Um Grabkosten zu sparen, beigesetzten zahlreiche Familien die Asche ihrer Verstorbenen in leerstehenden Apartments. Diese Praxis ist nun verboten.
Nachdem Xi Jinping vor fünf Jahren Chinas Immobilienblase zum Platzen brachte, saßen Entwickler auf Millionen unverkäuflicher Wohnungen. Einige fanden dennoch eine Möglichkeit, die Immobilien zu nutzen: Sie vermieteten oder verkauften die Apartments für wenig Geld an Familien, die sie als Begräbnisstätten nutzten. Seit Ende März ist dies jedoch untersagt.
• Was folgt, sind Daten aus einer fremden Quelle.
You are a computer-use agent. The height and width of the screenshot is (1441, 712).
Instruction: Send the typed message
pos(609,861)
Die neuen “Vorschriften für die Administration von Beisetzungen und Begräbnissen” sehen nun vor, dass Bestattungen ausschließlich öffentliche Dienstleistungen sein sollen.
In den letzten Jahren wählten viele Familien aus Kostengründen diese Methode, da ein normales Begräbnis in China zu den teuersten der Welt zählt. Die Kosten für eine Bestattung liegen durchschnittlich bei etwa 5400 Dollar – nur in Japan sind sie höher.
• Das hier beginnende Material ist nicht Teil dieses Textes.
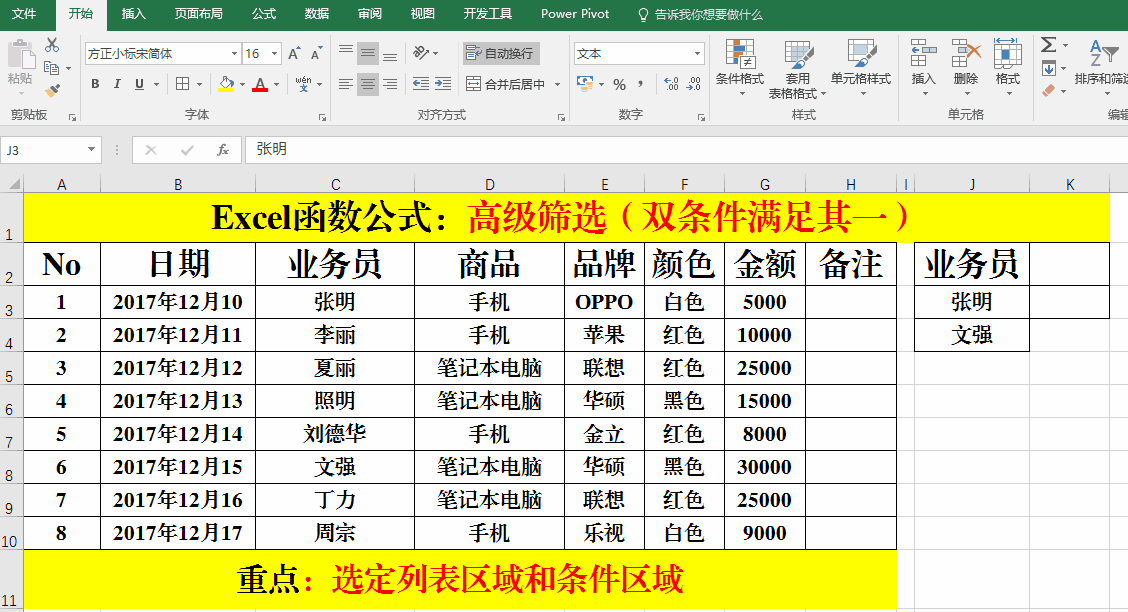
Task: Click the Percent Style icon
Action: click(x=619, y=84)
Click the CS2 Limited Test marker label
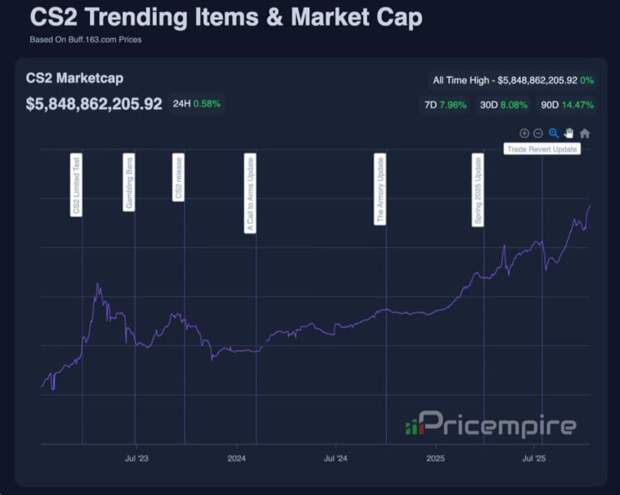The width and height of the screenshot is (620, 495). pyautogui.click(x=77, y=185)
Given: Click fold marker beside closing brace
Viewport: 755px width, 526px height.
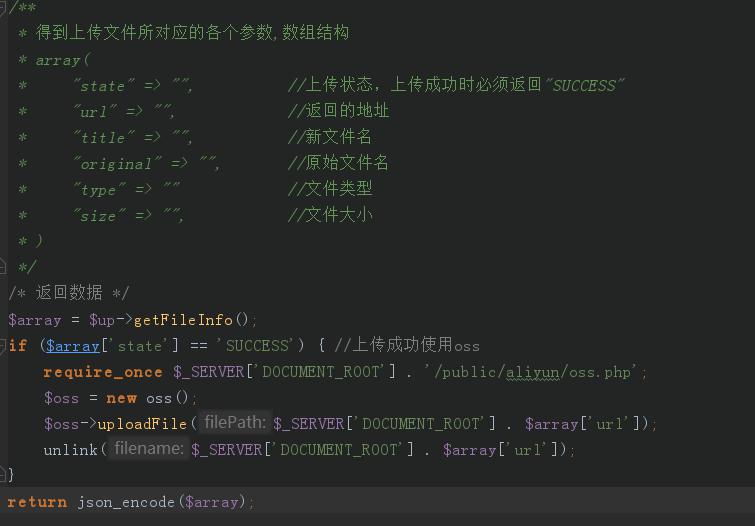Looking at the screenshot, I should 4,475.
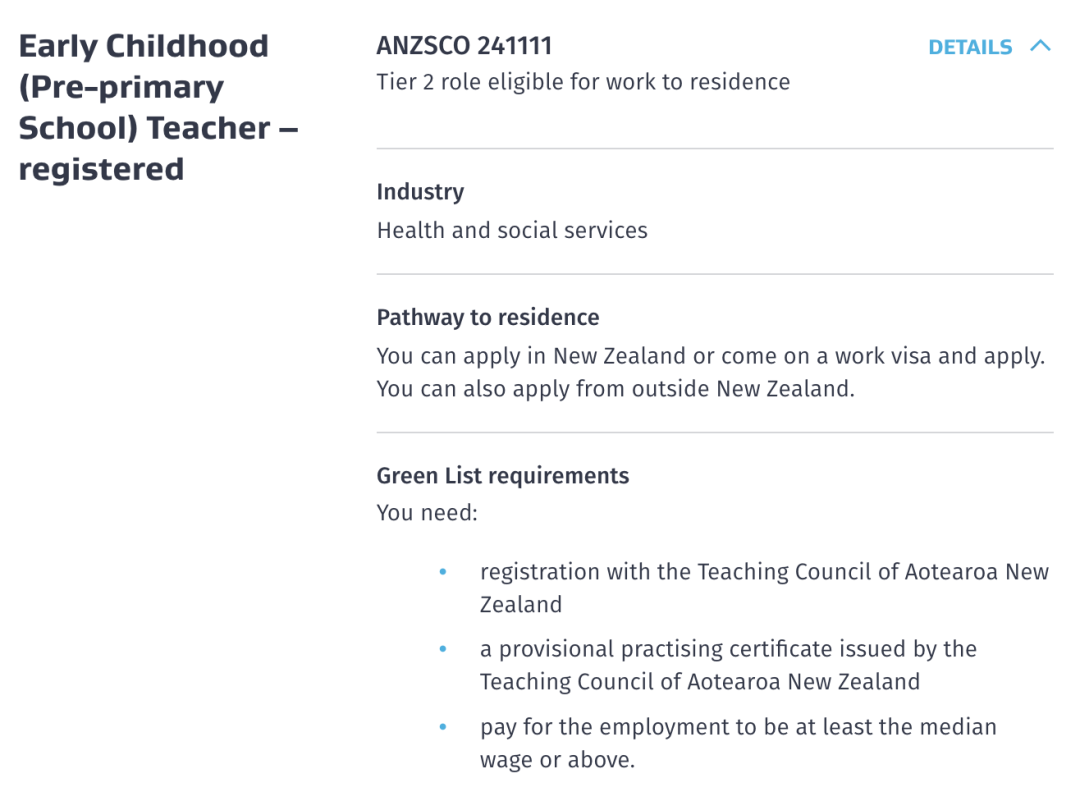Click Health and social services text
1080x801 pixels.
[512, 230]
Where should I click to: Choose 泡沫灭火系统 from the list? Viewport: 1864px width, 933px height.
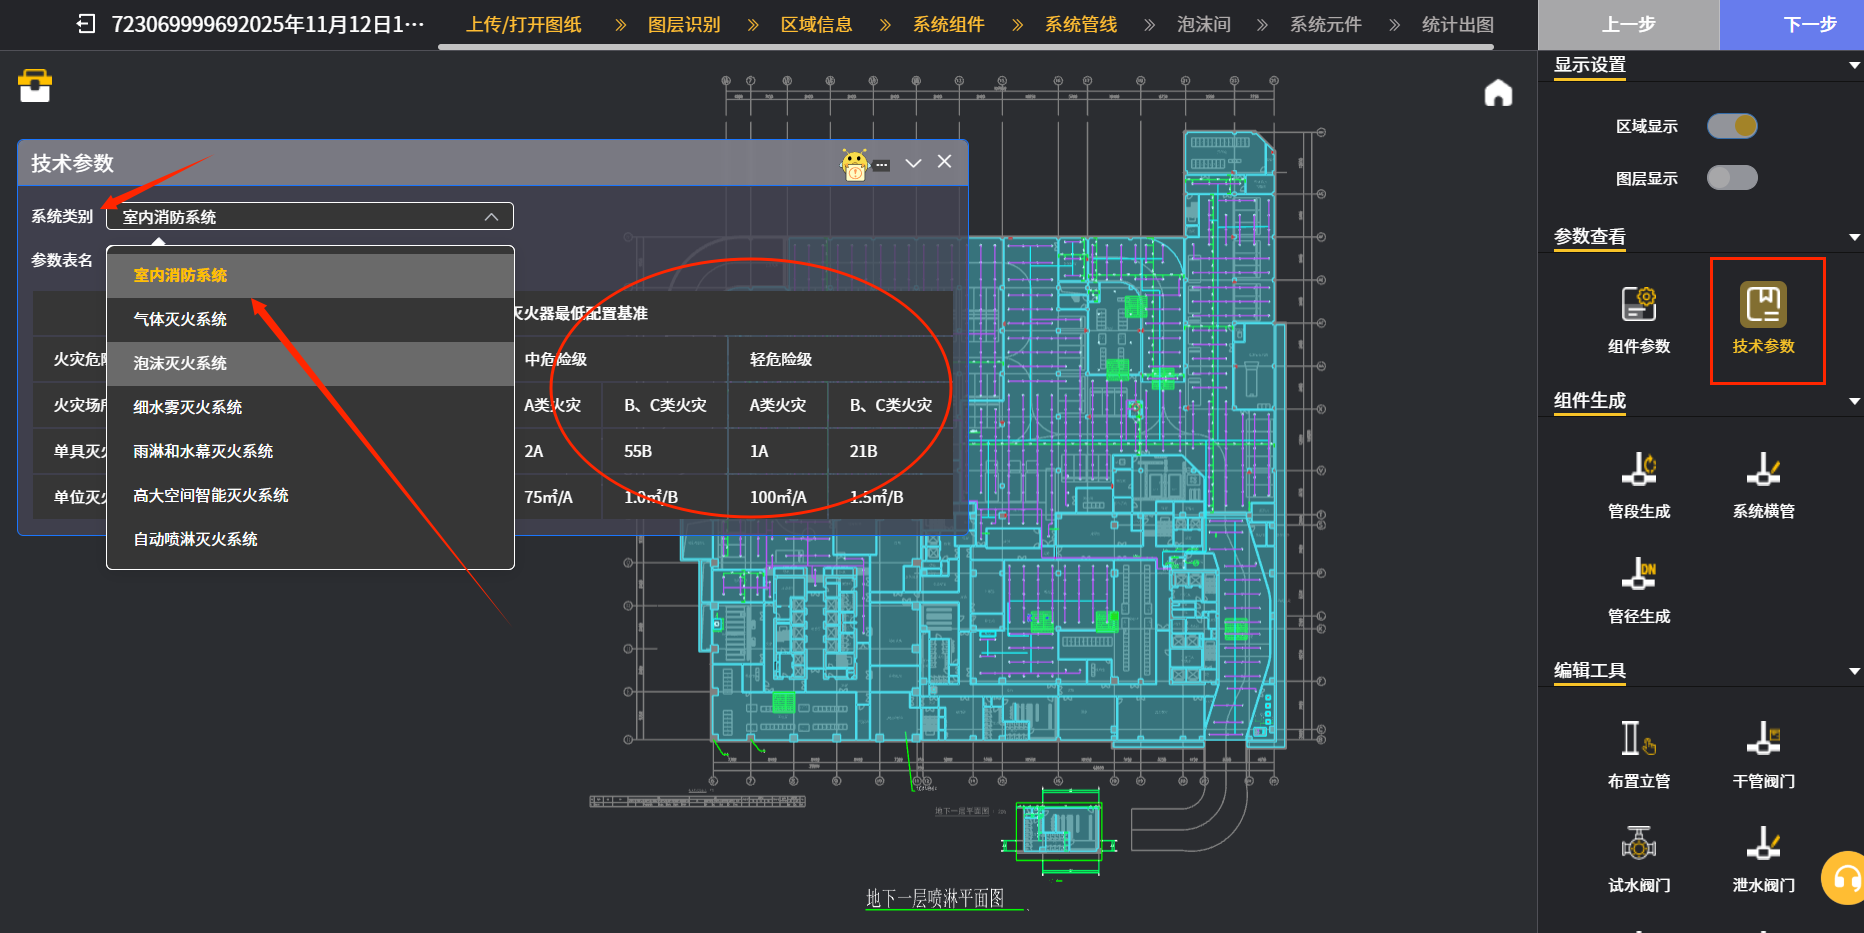(x=180, y=363)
Zusätzlich belasten hohe Instandhaltungsgebühren und das zwanzigjährige Verfallsdatum von Grabstätten die Familien. Im Land verbreitete sich der Brauch, Wohnungen als “Asche-Apartments” zu nutzen. Ein Beispiel ist eine Anlage in Tianjin mit eingelassenen Urnen. Auch in den Provinzen Jiangsu und Hebei wurden Wohnkomplexe umfunktioniert.
Während manche Bewohner sich über Gerüche beschwerten, sahen andere potenziell niedrigere Mieten durch vermehrte Beisetzungen als Vorteil. Die Behörden erlauben jedoch nur private Aufbewahrung der Asche in eigenen Wohnungen und verbieten geschäftsmäßige Bestattungen in Wohnkomplexen.
In einigen Regionen, wie Guangzhou oder Shanghai, ist dieser Brauch weniger verbreitet, da die hohen Immobilienpreise diese Option unattraktiv machen.